In this way, artists liked to travel across Europe, as they had since the eighteenth century. Although he participated very little in this movement, Canaletto still had success in London, Paris, Vienna and smaller courts in the north, locations shining like exotic mirages that attracted the majority of Venetian painters from beyond their city on wooden piles. In an era when postal messengers departed according to their own schedule, and didn’t always arrive at their destination, when coach postilions, who often lacked relay drivers, slept in roadside ditches, it is surprising to see with what happy-go-lucky ease artists, musicians, singers, dancers, men of letters, adventurers and courtesans left their hometowns, moved about, facing the perils and fatigue of the road. Sebastiano Ricci led the life of a continual wanderer; Tiepolo died in Spain while he was a court painter; others left for Vienna, Dresden and Warsaw, like Bellotto; some, like Pietro Rotari, worked for the Empress of Russia in Saint Petersburg. Some lesser known artists committed themselves to the inactive but dilettante principicules, whose fortunes were royally squandered for the greater good of artists.

 

In a certain way, they were infinitely less stationary and attached to their habits than the artists of the previous century, who, despite the increasing ease of travel, stayed at home, scornful of voyages abroad and hesitant to remain too long away from their customary centres of existence.

 

In accord with his century, then, and in spite of his sedentary nature, we find the Venetian Canaletto along the banks of the River Thames between 1746 and 1748. He was already fifty years old when he travelled to London.

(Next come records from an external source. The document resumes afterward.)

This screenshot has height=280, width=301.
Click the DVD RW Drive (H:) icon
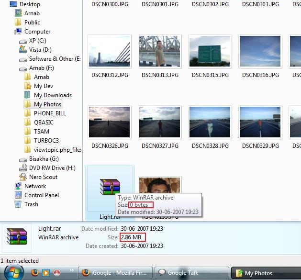tap(23, 168)
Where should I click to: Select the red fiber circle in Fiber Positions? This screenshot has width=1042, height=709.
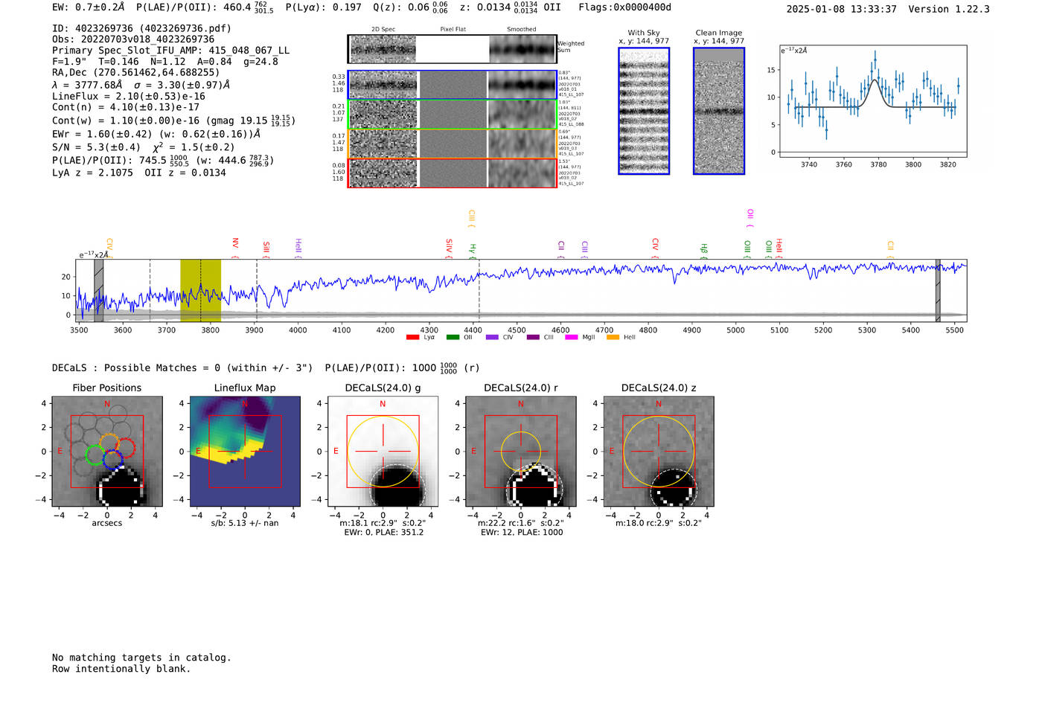125,449
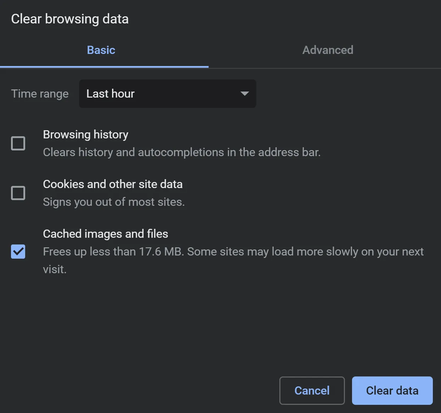Click the Signs you out of most sites text
This screenshot has height=413, width=441.
(114, 202)
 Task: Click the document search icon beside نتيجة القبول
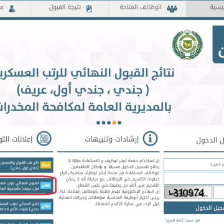[89, 8]
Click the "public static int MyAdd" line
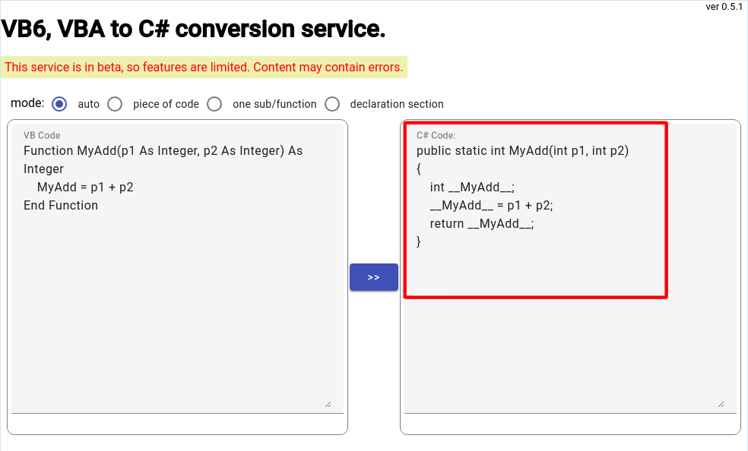Screen dimensions: 748x451 (522, 150)
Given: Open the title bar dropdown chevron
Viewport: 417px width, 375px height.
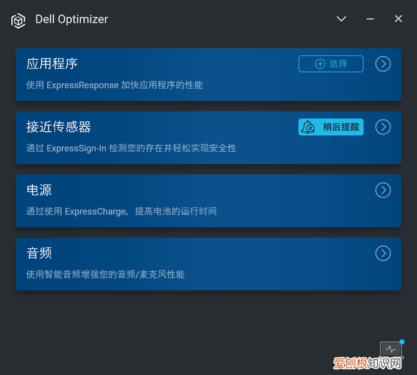Looking at the screenshot, I should [x=341, y=19].
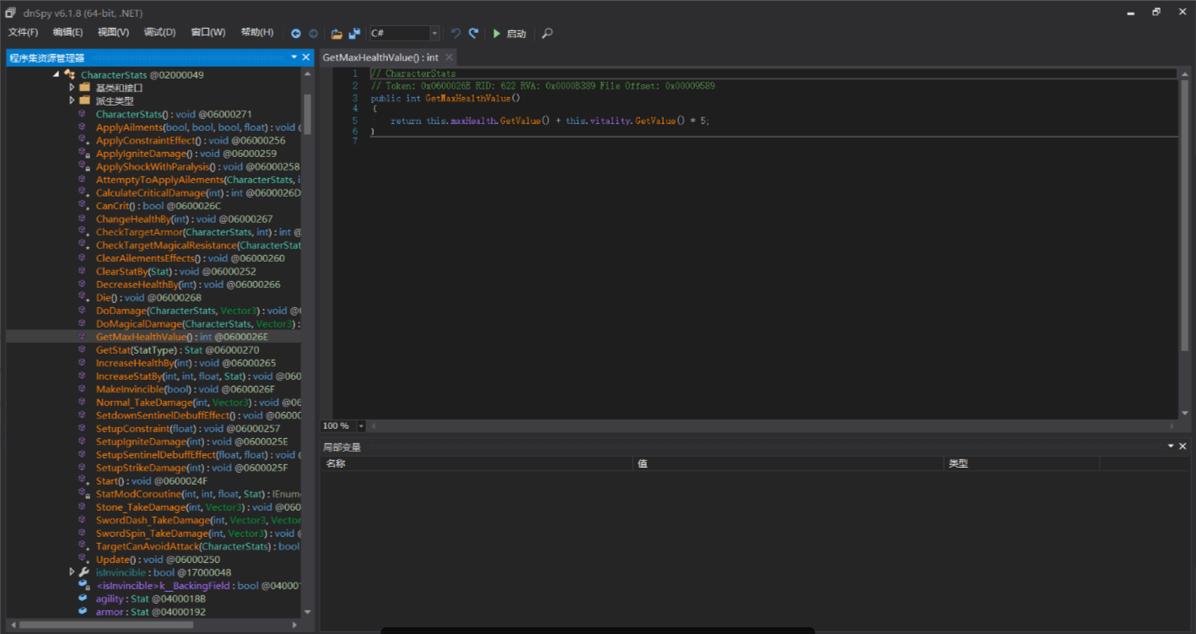
Task: Open the C# language dropdown
Action: point(434,34)
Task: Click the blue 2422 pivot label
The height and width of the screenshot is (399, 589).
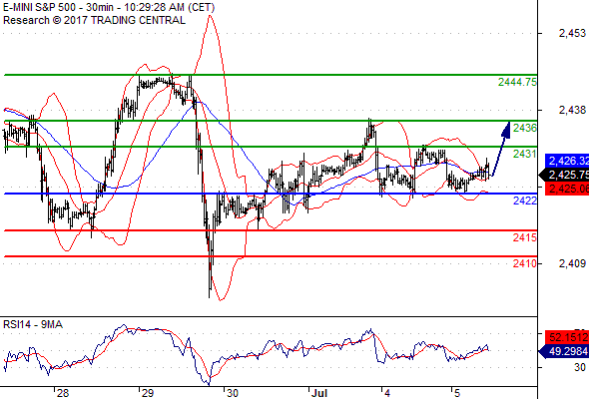Action: 525,200
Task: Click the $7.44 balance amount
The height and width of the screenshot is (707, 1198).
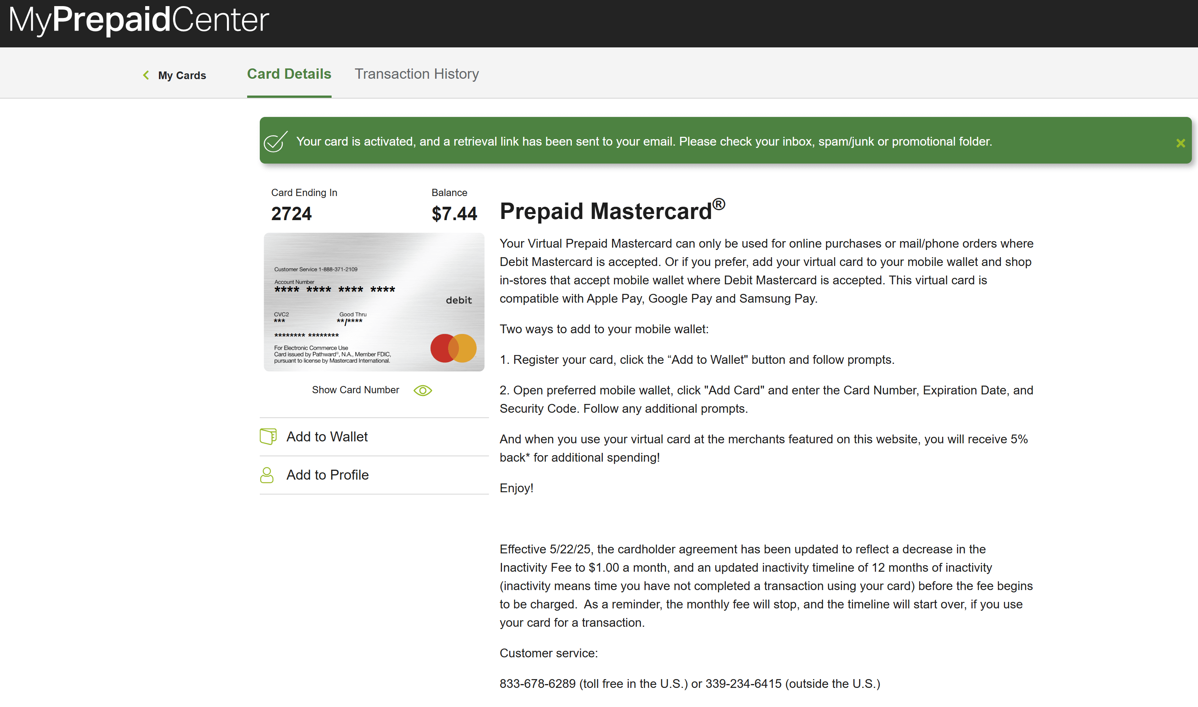Action: pos(454,214)
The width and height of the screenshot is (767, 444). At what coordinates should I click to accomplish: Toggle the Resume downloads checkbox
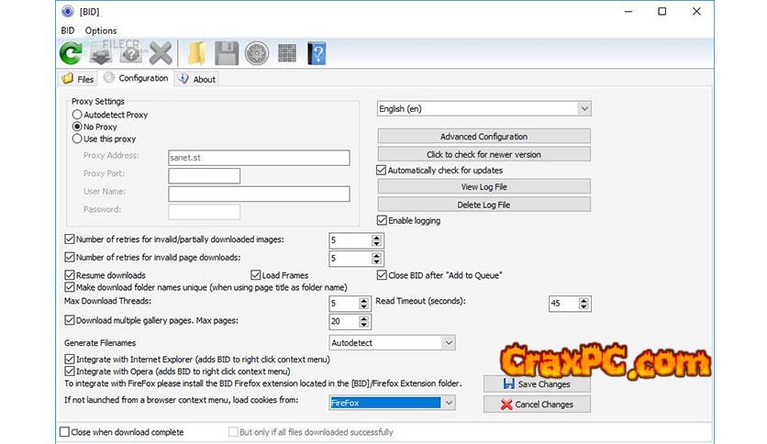tap(70, 275)
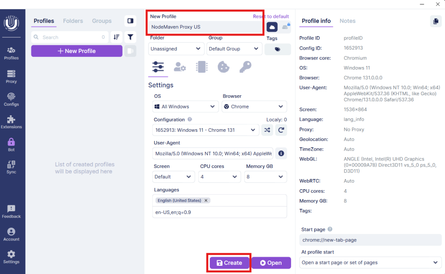Expand the Folder Unassigned dropdown
445x274 pixels.
[x=176, y=49]
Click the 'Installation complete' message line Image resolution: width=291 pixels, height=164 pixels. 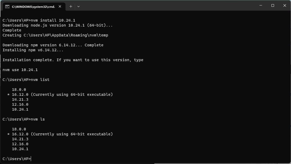(73, 60)
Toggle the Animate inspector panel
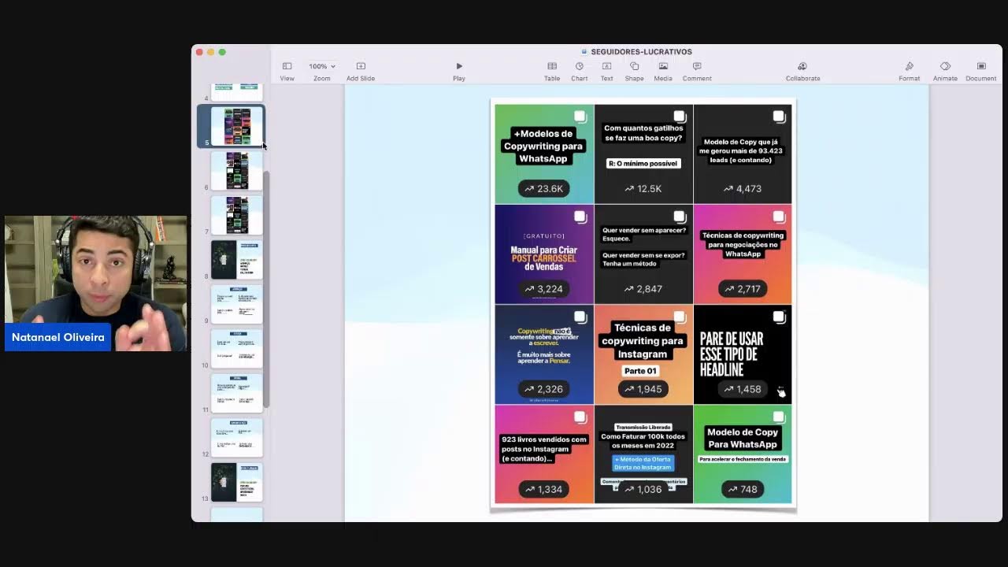The width and height of the screenshot is (1008, 567). point(945,70)
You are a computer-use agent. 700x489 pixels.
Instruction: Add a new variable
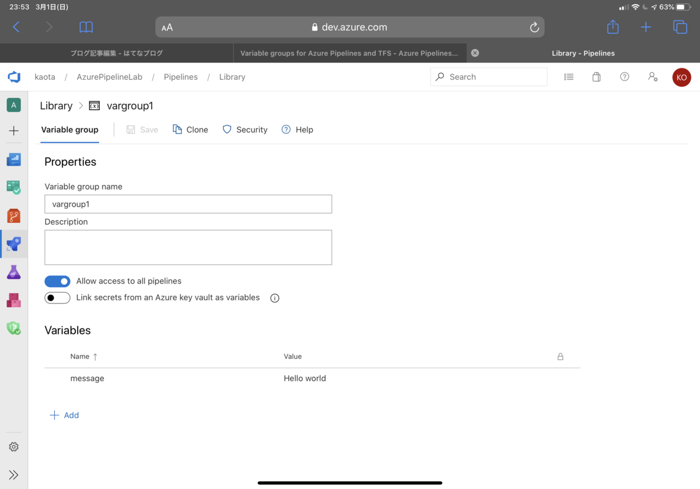pyautogui.click(x=64, y=415)
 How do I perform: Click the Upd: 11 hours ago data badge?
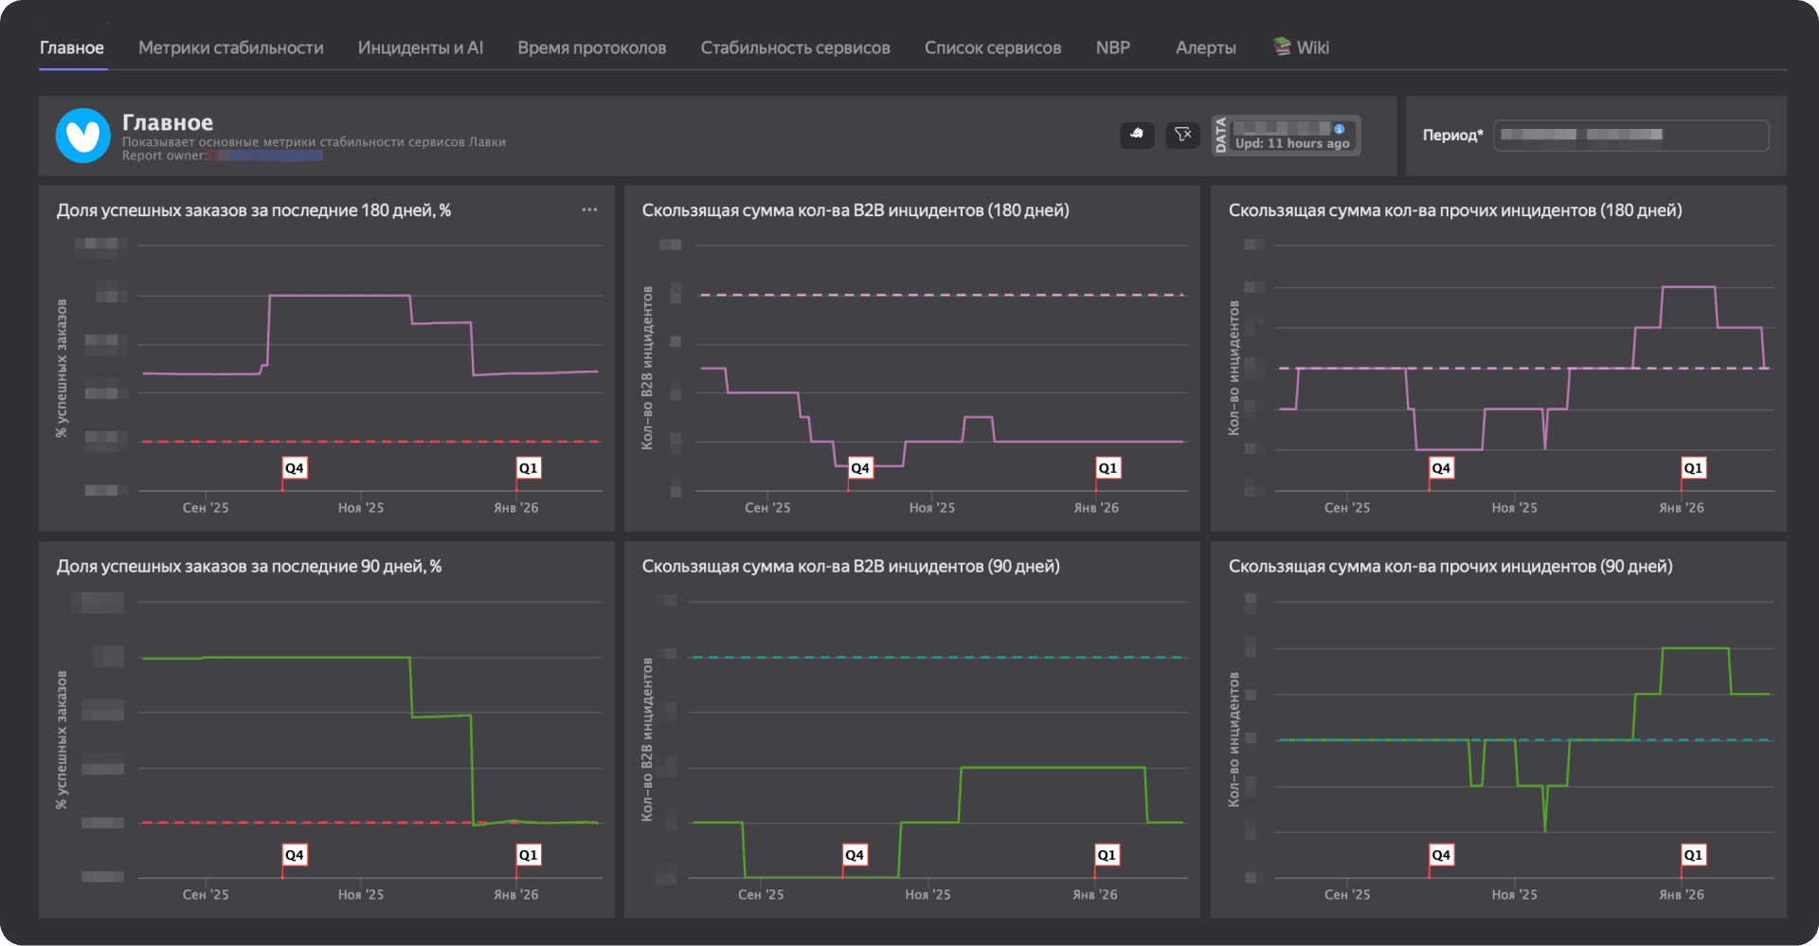pyautogui.click(x=1291, y=143)
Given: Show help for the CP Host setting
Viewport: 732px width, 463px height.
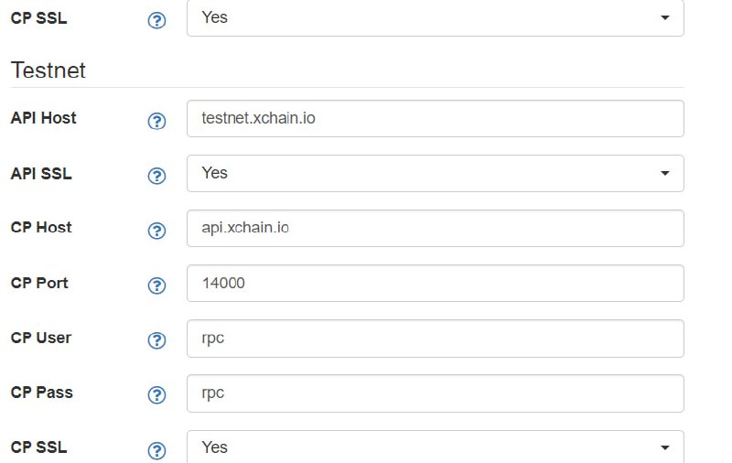Looking at the screenshot, I should point(156,231).
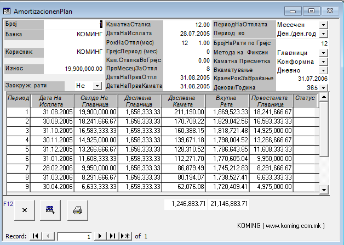
Task: Click the X close form button
Action: (24, 210)
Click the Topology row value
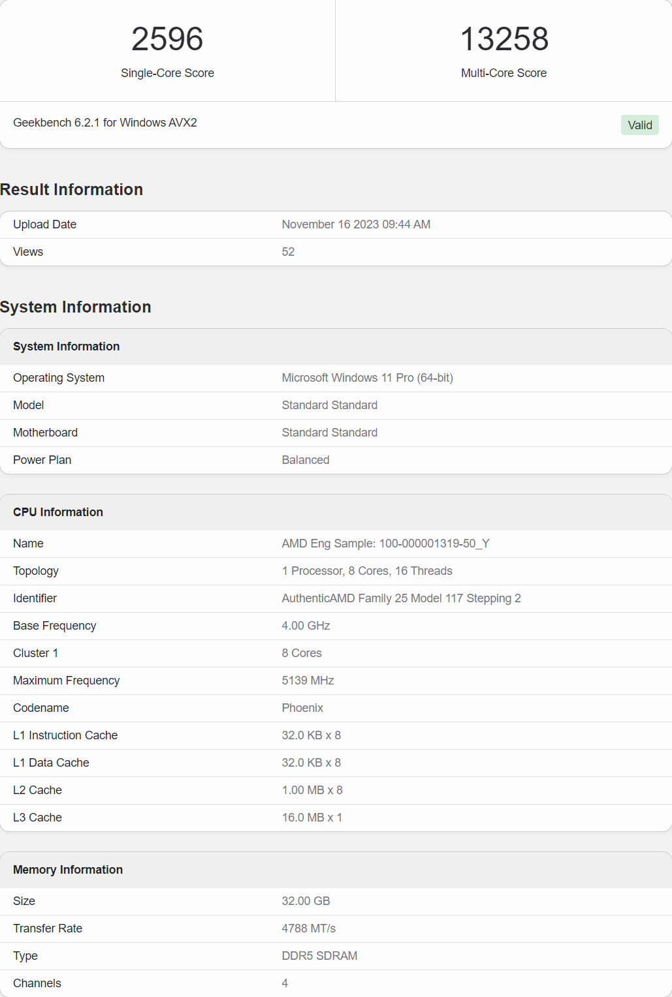Viewport: 672px width, 997px height. 367,571
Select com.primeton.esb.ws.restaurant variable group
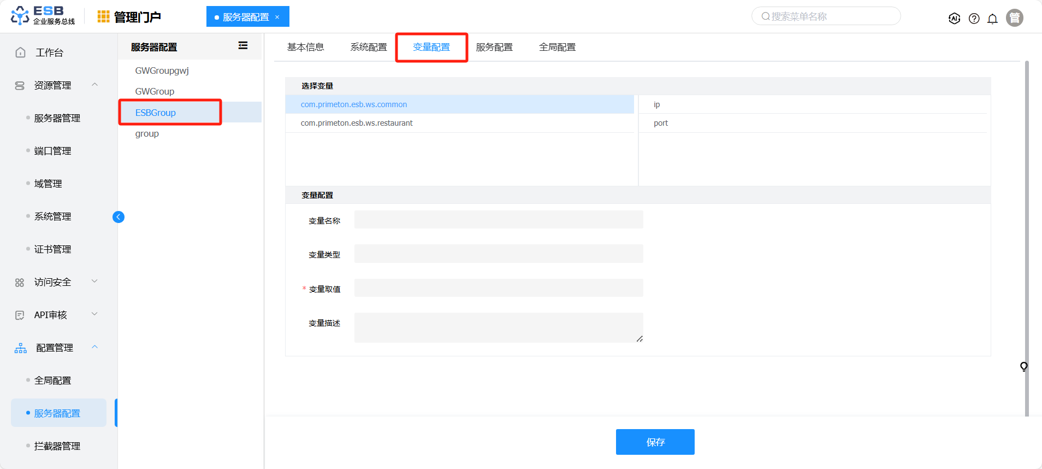Screen dimensions: 1042x469 pos(357,123)
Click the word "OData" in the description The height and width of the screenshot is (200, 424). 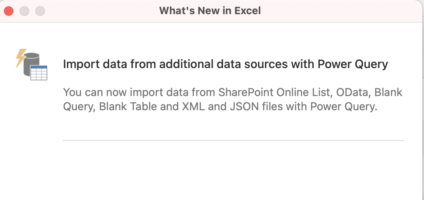[x=351, y=93]
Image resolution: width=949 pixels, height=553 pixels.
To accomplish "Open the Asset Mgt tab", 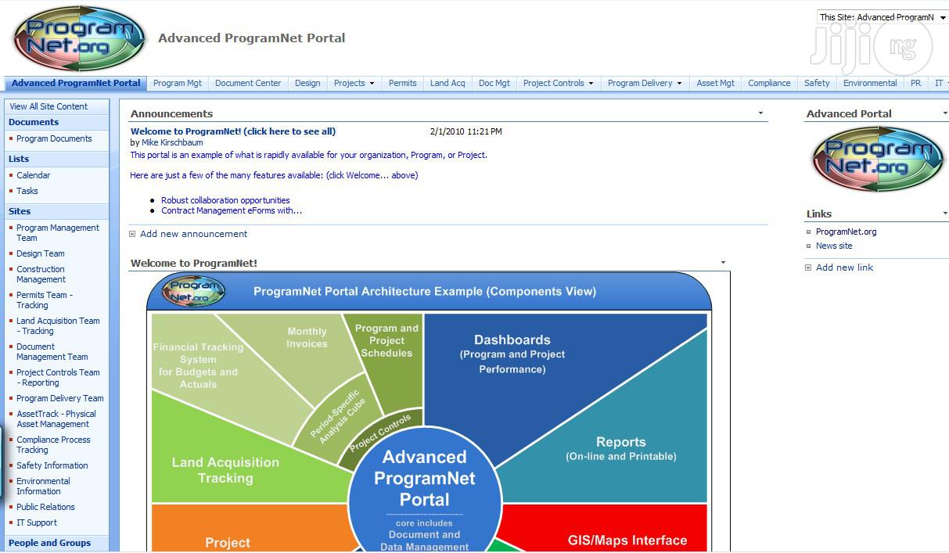I will point(715,83).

All the artists who were then travelling, through their example, implored him to do the same. While in England, he heard the news of Philippe Meusnier’s death, a painter of urban landscapes that, in all likelihood, he met in Venice, because he had already gained a reputation there as a famous master of perspective, well before he decorated the chapel at Versailles. Canaletto, who went to England on the advice of the busy intermediary, Consul Joseph Smith, almost bumped into Reynolds, who was going to Italy, and also Tiepolo, his friend, and perhaps his sometime collaborator who had just finished the frescoes in Würzburg, which can still be seen there today. The Venetian arrived in London at the same time that Handel was enjoying such great success and when people were singing the praises of his Judas Maccabaeus. He also learned that his nephew Bellotto, who was then in Poland, was well on his way to establishing a name for himself in Warsaw’s grand and wealthy high society.